Tabit estaba solo, comprendió de pronto. No tenía nada. No tenía a nadie. Nunca venían familiares a visitarlo ni, por lo que sabía, pedía permisos a menudo. Actuaba como si la Academia fuese su casa, y a Cali se le ocurrió entonces que tal vez no estuviese actuando, que quizá la Academia
era
realmente su casa. Pero, en ese caso… ¿cómo había preparado el examen de acceso? ¿Dónde había estudiado para obtener el mejor resultado, el único que podía garantizarle la beca? Porque Tabit no obtenía buenas calificaciones debido solo a su inteligencia. Tabit estudiaba muchísimo. Y cualquiera que se hubiese preparado aquel examen con tanta concentración y diligencia habría necesitado, en primer lugar, acceso a una buena biblioteca; en segundo lugar, tiempo libre para poder dedicarlo a estudiar, algo que no habría conseguido de tener que trabajar para ganarse la vida; y, por último, algún tipo de tutor, alguien que lo orientase en el mundo de los portales de viaje, ya que iniciarse en el estudio de aquella disciplina sin unas nociones básicas era como tratar de pintar un portal funcional sin un medidor de coordenadas. Porque, si bien los estudiantes que se matriculaban en primer curso empezaban desde cero, a los aspirantes a obtener una beca se les exigían ciertos conocimientos que solo un maese podría enseñarles.

—Tabit —dijo entonces Caliandra, intrigada—, ¿qué hacías antes de ser estudiante en la Academia?
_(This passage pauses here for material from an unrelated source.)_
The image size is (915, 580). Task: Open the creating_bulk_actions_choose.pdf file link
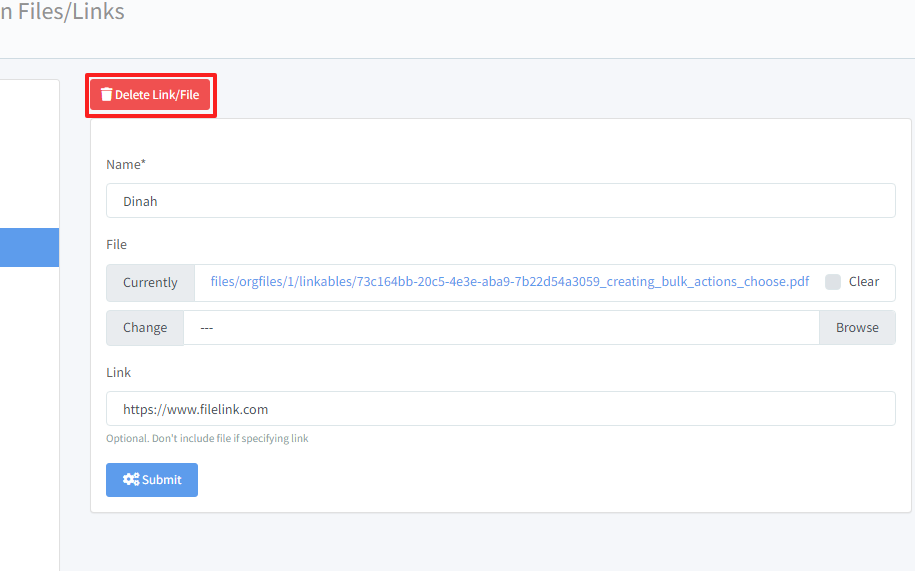509,282
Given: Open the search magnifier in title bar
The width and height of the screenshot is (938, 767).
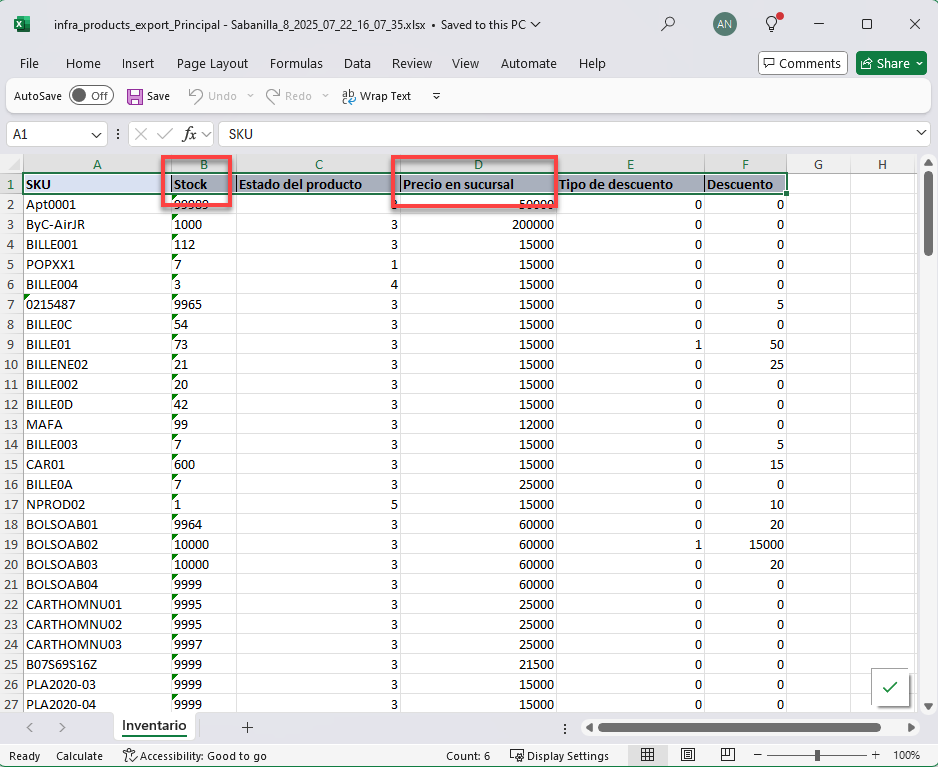Looking at the screenshot, I should [668, 24].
—Estudiar para entrar en la Academia —respondió él sin mirarla.

—¿Y antes de eso?

—No es asunto tuyo —replicó Tabit con sequedad—. Bueno, ¿quieres que vayamos a buscar a maese Belban, o no? Si es así, nos veremos en su estudio después de la cena. Pero solo pintaré la coordenada que falta con la condición de ser el único que atraviese el portal.

—¿Ni siquiera voy a poder acompañarte? —protestó ella.

—No; creo que es importante que alguien se quede atrás, por si algo saliera mal.

Cali asintió, reconociendo la sensatez que había en aquellas palabras. Por un momento echó de menos a Yunek, a quien no había visto en todo el día, pero trató de apartarlo de su mente para pensar con la lógica de Tabit: por agradable que le resultara su compañía, lo cierto era que Yunek no podía ayudarlos en aquello. No sabía leer coordenadas, y mucho menos pintarlas en un portal, y tampoco entendería lo que estaban haciendo, ni la naturaleza de la investigación de maese Belban.